In this manner, as the transmission circuit 201 is controlled in accordance with the detection signal, a fluctuation in the amplitude of the transmission signal is suppressed. For example, the control is possible that brings the signal level of the signal output from the transmission apparatus 200 close to being constant regardless of the ambient temperature of the transmission apparatus 200.
Specifically, the transmission circuit 201 may include the amplifier 213 that adjusts the amplitude of the transmission signal, and the controller 400 may control the amplifier 213 on the basis of the output detection signal to thus adjust the amplitude of the transmission signal.
In this manner, as the amplifier 213 is controlled in accordance with the detection signal, a fluctuation in the amplitude of the transmission signal is suppressed. For example, the control is possible that brings the signal level of the signal output from the transmission apparatus 200 close to being constant regardless of the ambient temperature of the transmission apparatus 200.
The detection circuit 203 may include a rectenna circuit.
This configuration enables the detection circuit 203 to generate the detection signal by using the rectenna circuit.
Similarly to the detection circuit 203 d, the detection circuit 203 may include a double voltage rectifier circuit.

> DATA BLOCK
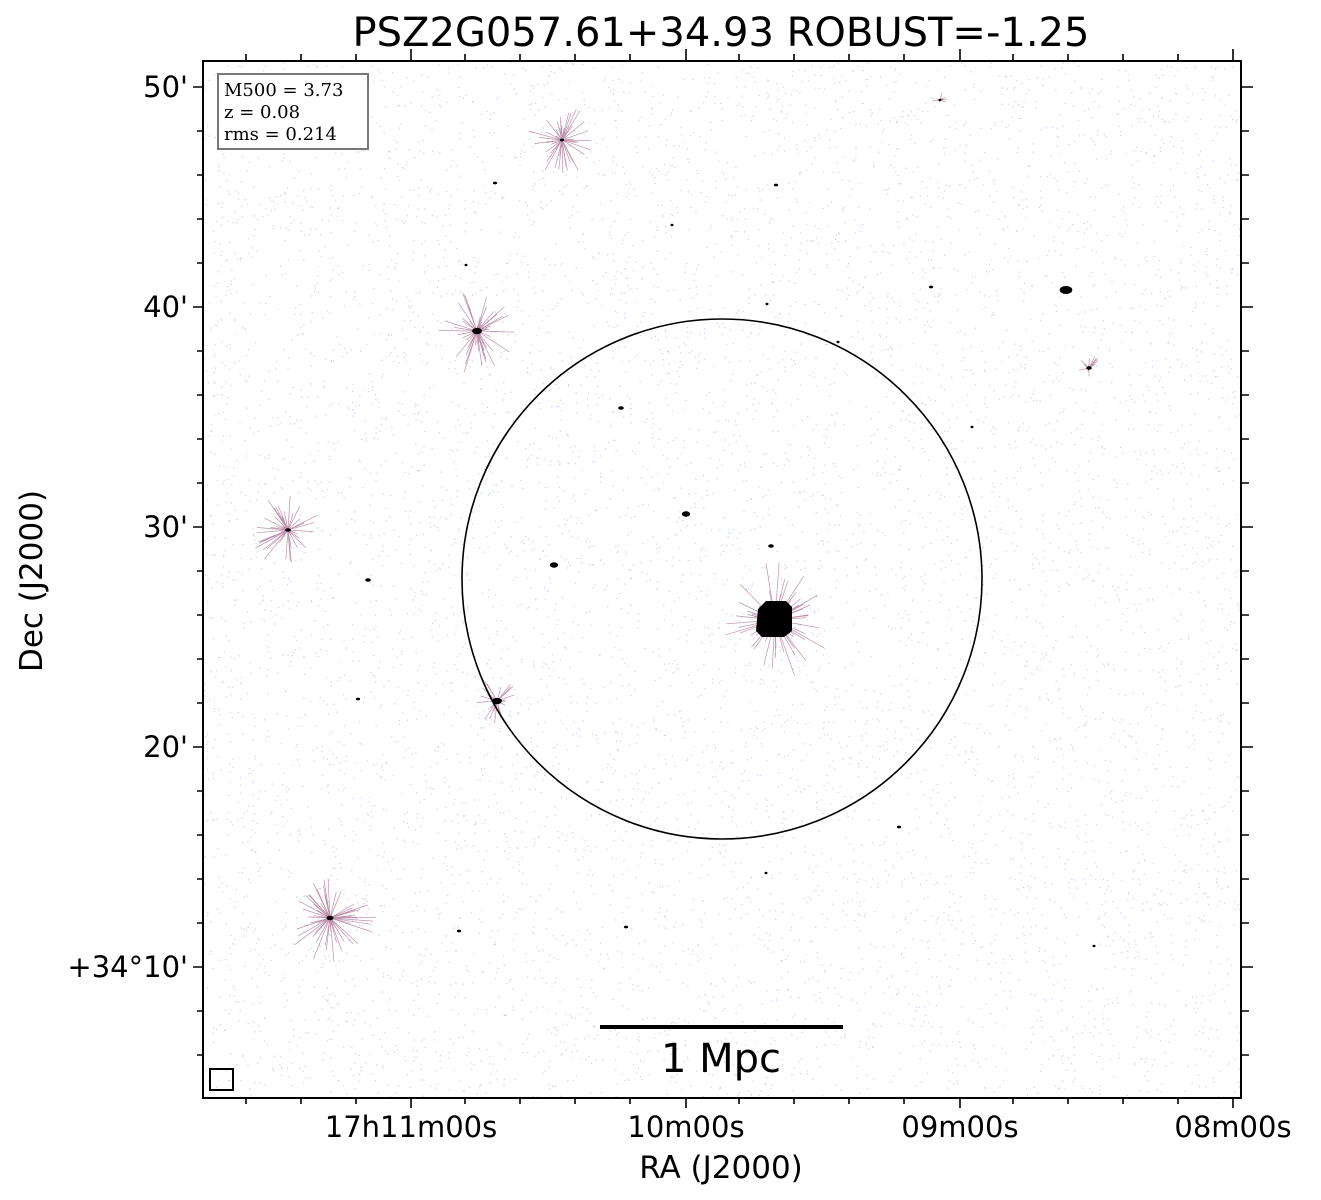  I want to click on y-tick-label-10: +34°10', so click(128, 967).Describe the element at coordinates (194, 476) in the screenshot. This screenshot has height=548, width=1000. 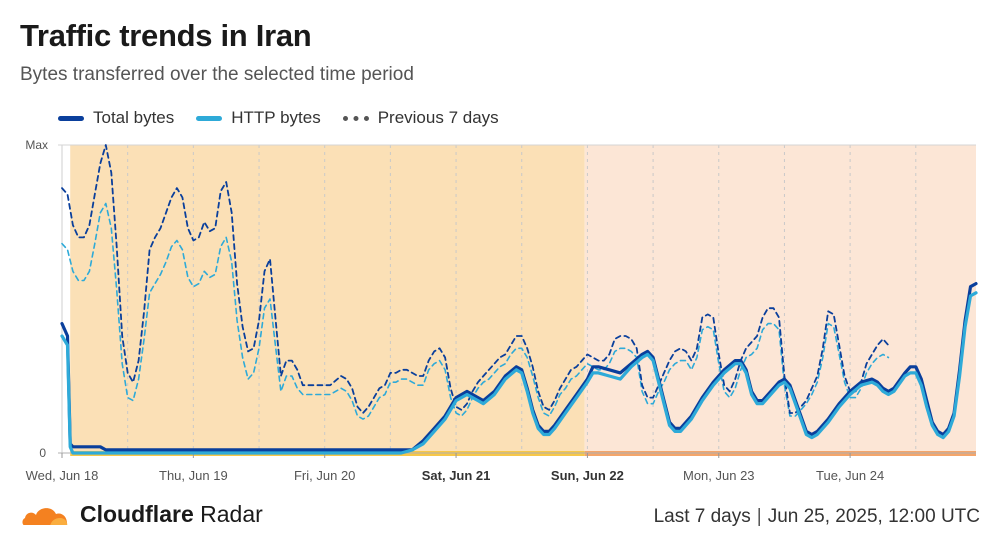
I see `x-tick-label: Thu, Jun 19` at that location.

> WORK INSTRUCTION 1
In the transmission apparatus passage, what is gained by controlling the amplifier 213 according to the detection signal? Answer in one to three sentences.
> WORK INSTRUCTION 2
Please continue the transmission apparatus passage, picking up after its last sentence.

> TASK ANSWER 1
Controlling the amplifier 213 according to the detection signal suppresses fluctuation in the amplitude of the transmission signal. This makes it possible to bring the level of the signal output from the transmission apparatus 200 close to constant regardless of the apparatus's ambient temperature.

> TASK ANSWER 2
This configuration enables the detection circuit 203 d to generate the detection signal by using the double voltage rectifier circuit.
Similarly to the transmission apparatus 200 c, the transmission apparatus 200 may further include the amplifier 502 that amplifies the detection wave obtained from the coupling line 130 and outputs the amplified detection wave to the detection circuit 203.
This configuration enables the transmission apparatus 200 c to amplify the detection wave.
Similarly to the transmission apparatus 200 b, the transmission apparatus 200 may further include the amplifier 501 that amplifies the detection signal output from the detection circuit 203.
This configuration enables the transmission apparatus 200 b to amplify the detection signal.
The transmission apparatus 200 may further include the package member 206 that seals the electromagnetic resonant coupler 100, the transmission circuit 201, and the detection circuit 203; and the terminal 207 through which the detection signal is output and that is exposed through the package member 206.
This configuration makes it possible to monitor the transmission signal with ease through the terminal 207.

Other Embodiments

As described thus far, the embodiments have been described to illustrate the techniques disclosed in the present application. However, the present disclosure is not limited to these embodiments and can also be applied to other embodiments that include modifications, replacements, additions, omissions, and so on, as appropriate. In addition, a new embodiment can also be conceived of by combining the constituent elements described in the above embodiments.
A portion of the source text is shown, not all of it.